Generate an nddata object from one of the axis labels.

Can be used in one of several ways:

self.fromaxis('axisname'): Returns an nddata where retval.data consists of the given axis values.
self.fromaxis('axisname',inputfunc): use axisname as the input for inputfunc, and load the result into retval.data
self.fromaxis(inputsymbolic): Evaluate inputsymbolic and load the result into retval.data

Parameters:

axisname (str | list) – The axis (or list of axes) to that is used as the argument of inputfunc or the function represented by inputsymbolic. If this is the only argument, it cannot be a list.
inputsymbolic (sympy.Expr) – A sympy expression whose only symbols are the names of axes. It is preferred, though not required, that this is passed without an axisname argument – the axis names are then inferred from the symbolic expression.
inputfunc (function) – A function (typically a lambda function) that taxes the values of the axis given by axisname as input.
overwrite (bool) – Defaults to False. If set to True, it overwrites self with retval.
as_array (bool) – Defaults to False. If set to True, retval is a properly dimensioned numpy ndarray rather than an nddata.

Returns:

retval – An expression calculated from the axis(es) given by axisname or inferred from inputsymbolic.

Return type:

nddata | ndarray

ft(axes, tolerance=1e-05, cosine=False, verbose=False, unitary=None, **kwargs)¶

This performs a Fourier transform along the axes identified by the string or list of strings axes.
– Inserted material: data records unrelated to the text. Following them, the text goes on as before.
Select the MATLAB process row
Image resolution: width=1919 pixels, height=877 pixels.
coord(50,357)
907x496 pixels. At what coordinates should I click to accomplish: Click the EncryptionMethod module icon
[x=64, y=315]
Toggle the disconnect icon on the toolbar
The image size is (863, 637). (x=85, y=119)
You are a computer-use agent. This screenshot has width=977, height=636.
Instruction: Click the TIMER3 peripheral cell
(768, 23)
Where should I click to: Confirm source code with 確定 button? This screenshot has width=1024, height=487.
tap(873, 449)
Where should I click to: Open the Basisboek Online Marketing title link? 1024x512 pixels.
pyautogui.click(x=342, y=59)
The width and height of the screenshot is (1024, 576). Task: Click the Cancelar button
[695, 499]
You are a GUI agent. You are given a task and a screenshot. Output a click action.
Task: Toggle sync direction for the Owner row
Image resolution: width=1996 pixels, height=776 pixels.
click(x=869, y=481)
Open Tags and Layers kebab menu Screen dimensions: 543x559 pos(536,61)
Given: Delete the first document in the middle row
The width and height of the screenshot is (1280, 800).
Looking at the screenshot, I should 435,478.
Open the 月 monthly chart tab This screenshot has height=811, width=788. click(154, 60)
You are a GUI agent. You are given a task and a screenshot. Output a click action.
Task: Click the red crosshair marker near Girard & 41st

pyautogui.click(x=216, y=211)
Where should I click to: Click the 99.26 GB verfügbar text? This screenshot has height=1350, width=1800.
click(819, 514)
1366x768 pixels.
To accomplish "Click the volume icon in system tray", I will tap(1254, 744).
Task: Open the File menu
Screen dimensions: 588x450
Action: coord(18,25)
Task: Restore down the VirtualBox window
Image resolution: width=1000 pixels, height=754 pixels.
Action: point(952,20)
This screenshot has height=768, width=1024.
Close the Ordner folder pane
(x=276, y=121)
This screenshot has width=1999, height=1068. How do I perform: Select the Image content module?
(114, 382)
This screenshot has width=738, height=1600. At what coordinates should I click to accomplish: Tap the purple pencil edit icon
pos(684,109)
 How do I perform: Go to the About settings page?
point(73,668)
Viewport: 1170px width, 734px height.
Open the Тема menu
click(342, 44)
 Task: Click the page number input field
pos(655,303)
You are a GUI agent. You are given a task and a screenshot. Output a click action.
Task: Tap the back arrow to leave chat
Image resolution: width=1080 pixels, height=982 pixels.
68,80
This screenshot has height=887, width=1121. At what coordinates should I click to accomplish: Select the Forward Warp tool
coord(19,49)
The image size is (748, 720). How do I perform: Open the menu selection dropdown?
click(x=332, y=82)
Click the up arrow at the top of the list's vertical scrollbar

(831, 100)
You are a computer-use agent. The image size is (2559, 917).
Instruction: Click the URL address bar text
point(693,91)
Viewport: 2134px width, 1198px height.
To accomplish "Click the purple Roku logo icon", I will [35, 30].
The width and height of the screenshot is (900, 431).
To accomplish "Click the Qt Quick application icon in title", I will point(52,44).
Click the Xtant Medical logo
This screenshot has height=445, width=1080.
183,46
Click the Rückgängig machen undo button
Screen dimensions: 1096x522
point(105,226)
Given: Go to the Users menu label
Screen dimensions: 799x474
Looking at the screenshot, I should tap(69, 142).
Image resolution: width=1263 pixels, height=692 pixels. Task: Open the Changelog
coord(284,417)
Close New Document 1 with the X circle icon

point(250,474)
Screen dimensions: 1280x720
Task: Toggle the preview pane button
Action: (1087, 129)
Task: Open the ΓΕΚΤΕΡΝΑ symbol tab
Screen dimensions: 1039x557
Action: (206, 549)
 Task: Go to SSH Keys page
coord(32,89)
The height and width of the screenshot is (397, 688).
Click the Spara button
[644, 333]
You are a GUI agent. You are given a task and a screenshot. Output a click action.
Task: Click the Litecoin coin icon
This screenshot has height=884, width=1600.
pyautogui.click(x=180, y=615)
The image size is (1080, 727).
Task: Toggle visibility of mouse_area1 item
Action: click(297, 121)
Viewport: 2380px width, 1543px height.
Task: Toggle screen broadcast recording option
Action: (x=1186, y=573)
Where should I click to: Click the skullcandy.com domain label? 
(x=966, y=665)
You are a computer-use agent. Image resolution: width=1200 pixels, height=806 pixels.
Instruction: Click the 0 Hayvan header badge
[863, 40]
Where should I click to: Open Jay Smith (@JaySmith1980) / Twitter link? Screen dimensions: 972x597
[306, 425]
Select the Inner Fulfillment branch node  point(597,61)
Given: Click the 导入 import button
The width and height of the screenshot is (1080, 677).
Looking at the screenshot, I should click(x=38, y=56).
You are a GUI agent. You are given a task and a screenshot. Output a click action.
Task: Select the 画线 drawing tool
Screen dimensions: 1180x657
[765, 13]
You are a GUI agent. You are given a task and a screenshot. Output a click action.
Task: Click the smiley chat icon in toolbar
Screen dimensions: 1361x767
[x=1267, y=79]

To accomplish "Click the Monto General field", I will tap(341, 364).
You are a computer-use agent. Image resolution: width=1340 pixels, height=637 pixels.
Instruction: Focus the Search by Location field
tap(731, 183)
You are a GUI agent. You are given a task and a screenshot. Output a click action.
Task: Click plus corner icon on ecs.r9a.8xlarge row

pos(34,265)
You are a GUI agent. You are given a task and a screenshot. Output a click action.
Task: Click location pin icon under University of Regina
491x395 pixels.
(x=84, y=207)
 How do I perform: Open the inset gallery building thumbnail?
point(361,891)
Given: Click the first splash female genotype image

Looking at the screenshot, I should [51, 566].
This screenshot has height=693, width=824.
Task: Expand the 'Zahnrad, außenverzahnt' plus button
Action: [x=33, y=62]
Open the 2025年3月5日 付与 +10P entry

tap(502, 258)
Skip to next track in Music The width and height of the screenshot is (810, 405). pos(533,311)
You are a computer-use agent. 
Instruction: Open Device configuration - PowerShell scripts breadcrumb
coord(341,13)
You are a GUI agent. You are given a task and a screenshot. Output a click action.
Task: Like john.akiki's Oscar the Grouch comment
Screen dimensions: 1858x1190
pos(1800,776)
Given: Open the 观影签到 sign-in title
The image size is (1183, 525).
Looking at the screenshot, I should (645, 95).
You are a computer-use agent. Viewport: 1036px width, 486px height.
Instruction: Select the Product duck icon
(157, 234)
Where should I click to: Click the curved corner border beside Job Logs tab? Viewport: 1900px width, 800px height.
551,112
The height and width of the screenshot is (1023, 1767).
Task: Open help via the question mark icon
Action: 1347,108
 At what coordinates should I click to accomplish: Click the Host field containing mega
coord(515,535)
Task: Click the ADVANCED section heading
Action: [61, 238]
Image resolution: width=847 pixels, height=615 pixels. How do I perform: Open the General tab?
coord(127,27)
It adjusts normalization and units so that the result conforms to: \(\tilde{s}(f)=\int_{x_{min}}^{x_{max}} s(t) e^{-i 2 \pi f t} dt\)

pre-FT, we use the axis to cyclically permute \(t=0\) to the first index

post-FT, we assume that the data has previously been IFT’d If this is the case, passing shift=True will cause an error If this is not the case, passing shift=True generates a standard fftshift shift=None will choose True, if and only if this is not the case

Parameters:

pad (int or boolean) – pad specifies a zero-filling. If it’s a number, then it gives the length of the zero-filled dimension. If it is just True, then the size of the dimension is determined by rounding the dimension size up to the nearest integral power of 2.
automix (double) – automix can be set to the approximate frequency value. This is useful for the specific case where the data has been captured on a sampling scope, and it’s severely aliased over.
cosine (boolean) – yields a sum of the fft and ifft, for a cosine transform
unitary (boolean (None)) – return a result that is vector-unitary

ft_clear_startpoints(axis, t=None, f=None, nearest=None)¶

Clears memory of where the origins in the time and frequency domain are. This is useful, e.g. when you want to ift and center about time=0. By setting shift=True you can also manually set the points.

Parameters:

t (float, 'current', 'reset', or None) – keyword arguments t and f can be set by (1) manually setting the start point (2) using the string ‘current’ to leave the current setting alone (3) ‘reset’, which clears the startpoint and (4) None, which will be changed to ‘current’ when the other is set to a number or ‘reset’ if both are set to None.
t – see t
nearest (bool) –
Shifting the startpoint can only be done by an integral number of datapoints (i.e. an integral number of dwell times, dt, in the time domain or integral number of df in the frequency domain). While it is possible to shift by a non-integral number of datapoints, this is done by applying a phase-dependent shift in the inverse domain. Applying such a axis-dependent shift can have vary unexpected effects if the data in the inverse domain is aliased, and is therefore heavily discouraged. (For example, consider what happens if we attempt to apply a frequency-dependent phase shift to data where a peak at 110 Hz is aliased and appears at the 10 Hz position.)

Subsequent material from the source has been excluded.